Assignment: Every line from the one holding "At what coordinates" through the last line of the records must be retyped exactly, and no other line or picture may appear in the copy.

Information:

<<<<

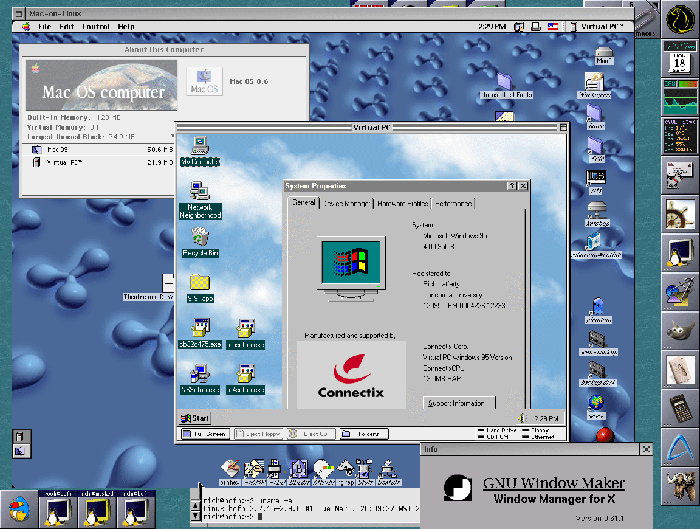The width and height of the screenshot is (700, 529).
Task: Click the Connectix logo image
Action: point(350,375)
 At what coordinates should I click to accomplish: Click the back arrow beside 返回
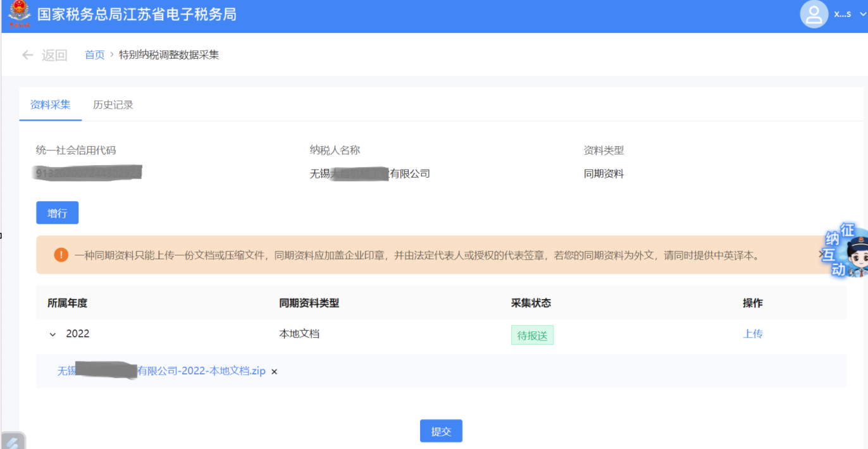point(27,55)
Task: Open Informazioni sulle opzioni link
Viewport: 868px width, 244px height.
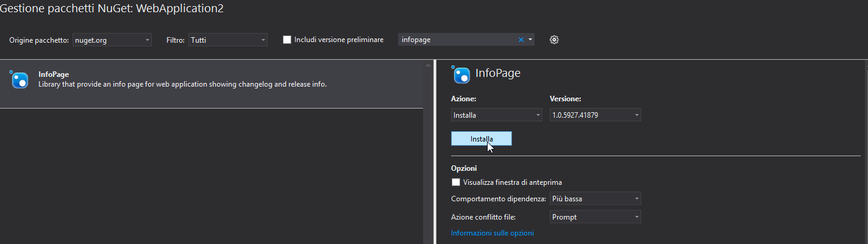Action: click(x=492, y=233)
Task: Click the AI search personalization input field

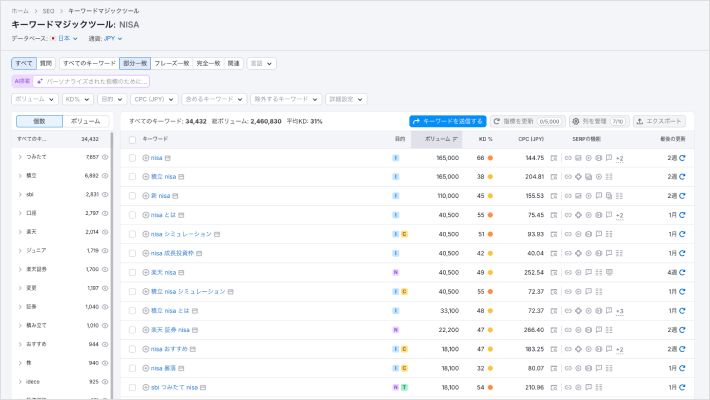Action: (91, 81)
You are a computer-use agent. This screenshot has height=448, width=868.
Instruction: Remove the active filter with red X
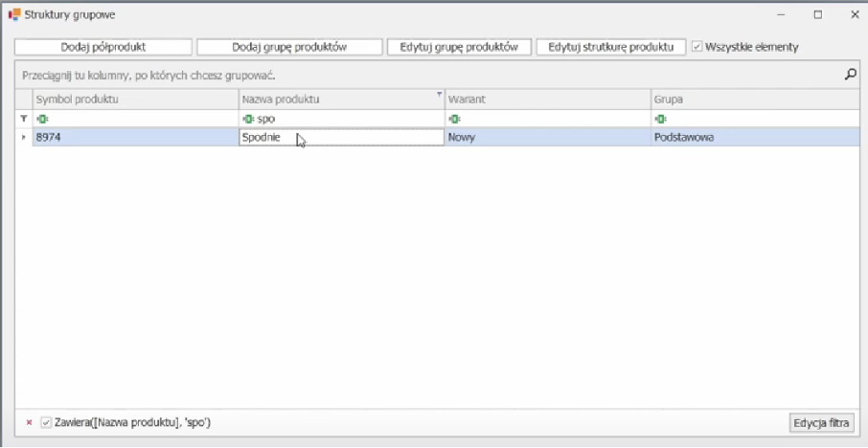pyautogui.click(x=29, y=422)
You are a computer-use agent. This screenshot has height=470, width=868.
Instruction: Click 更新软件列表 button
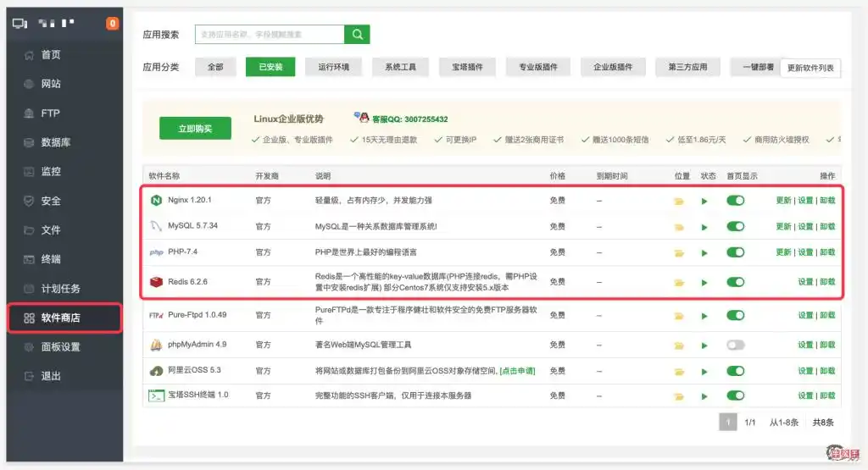[810, 68]
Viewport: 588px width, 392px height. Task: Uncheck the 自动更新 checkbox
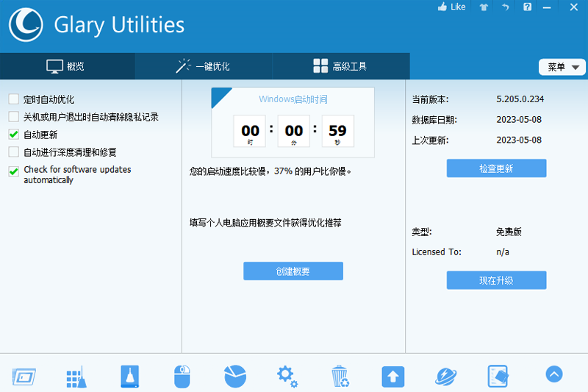[x=14, y=135]
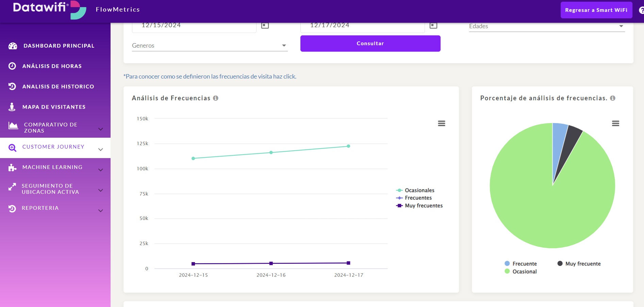Open Analisis de Historico menu item

58,87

>>>>

Answer space:
 At what coordinates should I click to accomplish: Click the back arrow beside 返回
point(27,55)
Task: Open Informazioni sulle opzioni link
Viewport: 868px width, 244px height.
Action: click(x=492, y=233)
Task: Click the AI search personalization input field

Action: (91, 81)
You are a computer-use agent. This screenshot has height=448, width=868.
Instruction: Remove the active filter with red X
pyautogui.click(x=29, y=422)
You are a computer-use agent. This screenshot has height=470, width=868.
Instruction: Click 更新软件列表 button
[810, 68]
Viewport: 588px width, 392px height. Task: Uncheck the 自动更新 checkbox
[x=14, y=135]
Open Analisis de Historico menu item

58,87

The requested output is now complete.